Labour Councillor slams council for rewarding failure
A Labour Party Councillor has branded the current contract arrangement with Serco to collect bins across Welwyn Hatfield as shambolic.
Following a flood of complaints from residents, Labour Councillor James Broach, recently set up a subcommittee to review the contract with Serco, specifically to find out whether there was provision to impose a financial penalty for poor performance.
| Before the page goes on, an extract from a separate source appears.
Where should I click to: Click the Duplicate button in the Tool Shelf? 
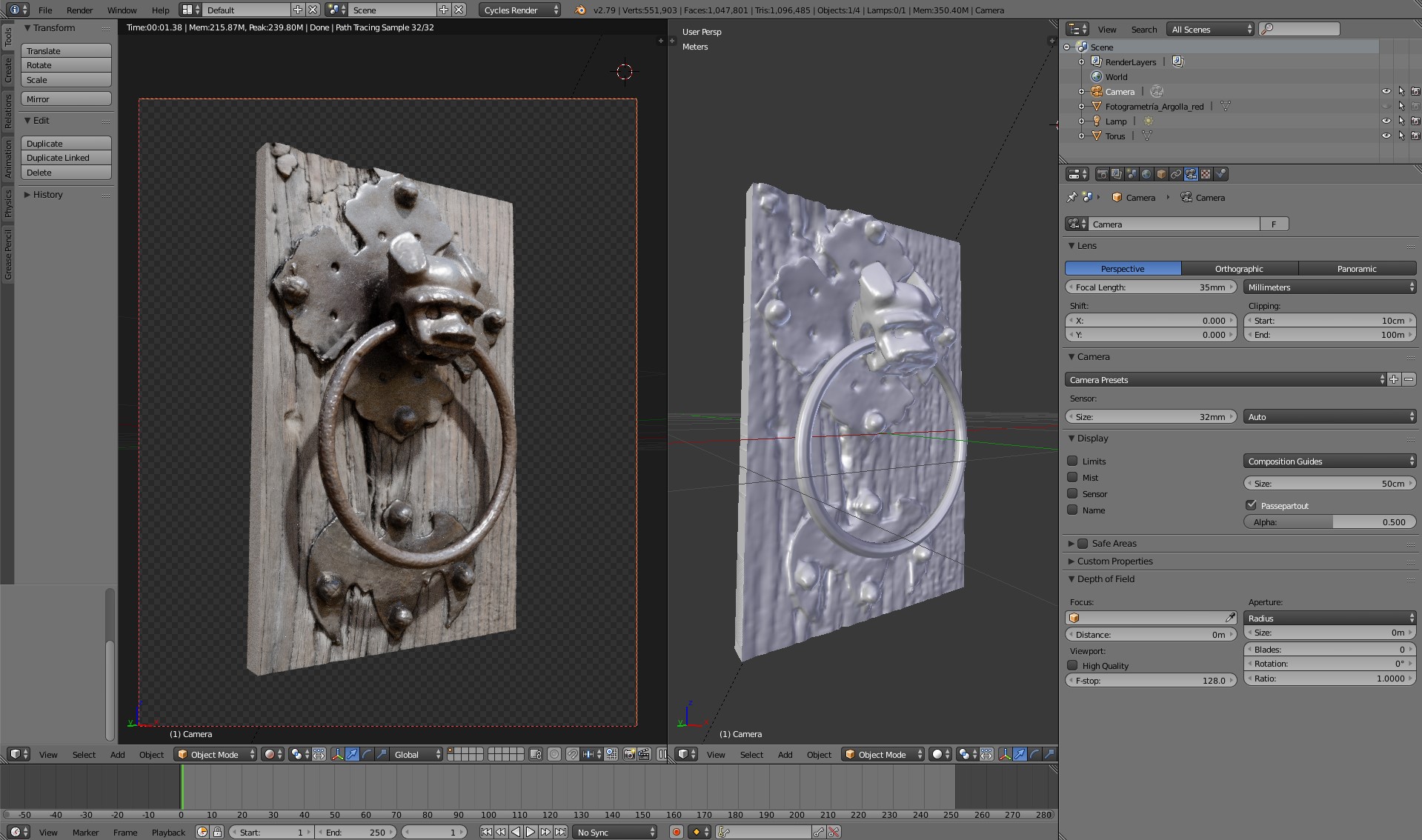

The committee found that although there was a scope for financial penalty, this would only be for a serious long term service failure, and not for simple day to day issues like missed bins.
It also discovered other local authorities such as Watford, have the power to impose financial penalties not only for when a certain number of bins are missed, but also for when missed bins are failed to be returned to within a predefined time period.
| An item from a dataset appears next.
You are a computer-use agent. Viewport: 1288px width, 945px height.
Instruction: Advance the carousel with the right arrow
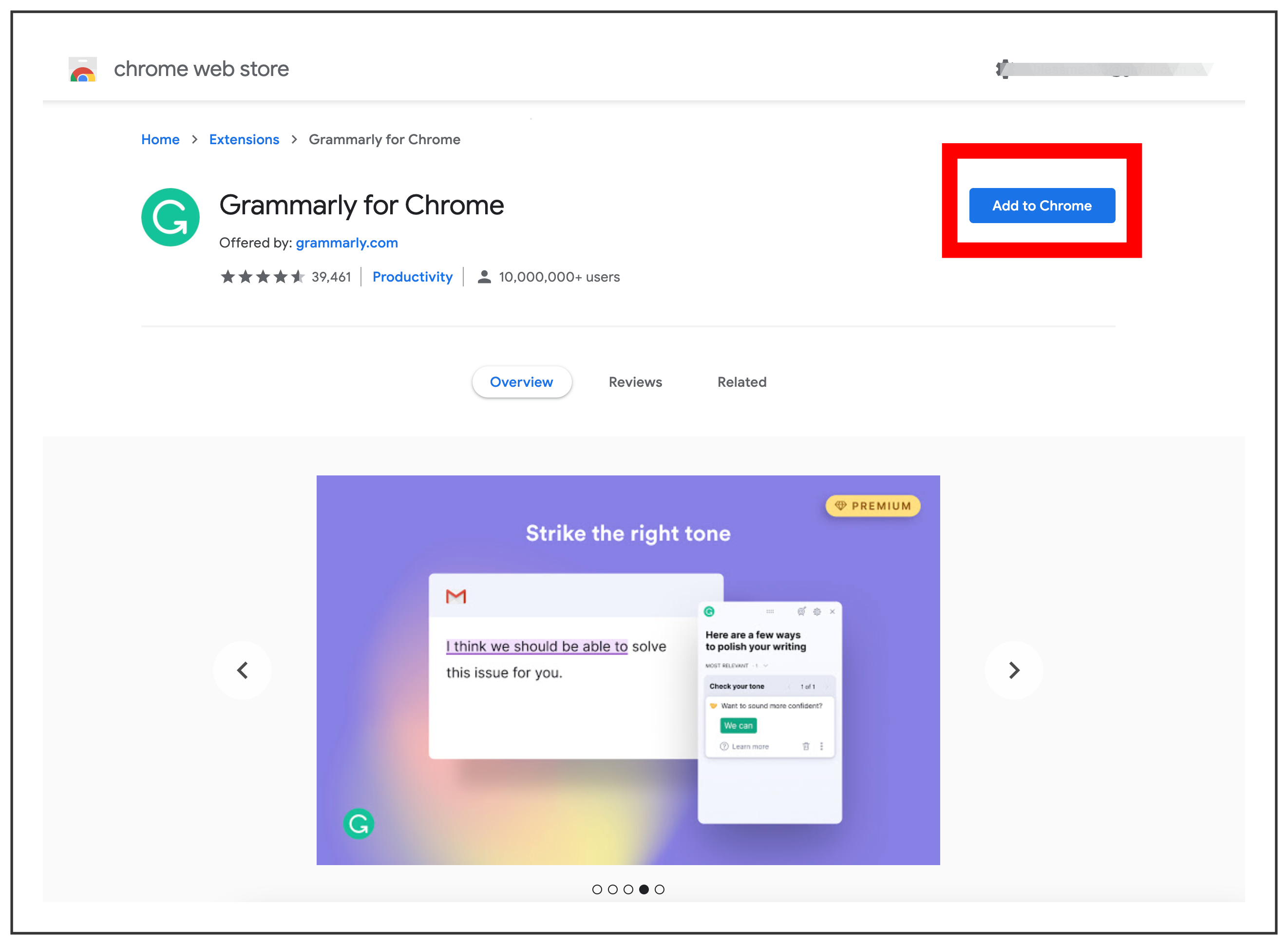pos(1013,670)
Cllr Broach then carried out a benchmarking exercise, comparing the missed bin figures as reported by Serco, which totalled an average of 118 missed bins per 100,000 bins per week (source- quarter 1 2015-16 Serco Logged Misses) – a figure that would trigger the highest possible weekly recharge of £500 in Watford.
On top of this, the Council have themselves admitted that 11% of bins are not returned to within the target time period; which in Watford would result in a penalty for each individual bin that was not returned to.
Purely on missed bins and failed return collections, had Welwyn Hatfield had a similar recharge facility, they would have been able to reclaim £9,000 in the first quarter of 2015-16, based on the figures provided to the council’s Environmental Overview and Scrutiny Committee.
Commenting on these findings, Cllr Broach said “I’m angry that the council are seemingly applauding a service that would not be deemed acceptable by other local authorities, and I’m angry that the leadership of Welwyn Hatfield Council have not only failed to impose penalties for poor performance, but actually rewarded it with a long contract!”
“Nothing motivates a contractor like having money taken back off them, especially as they tend to work to very tight margins. I intend to continue asking serious questions as to why we are getting such a poor service, and when, not if, we can expect to see improvements.”
“The council likes to tell local taxpayers what a great job they do and how prudent they are with their money. I think this is just the tip of the iceberg in realising that’s a load of rubbish.”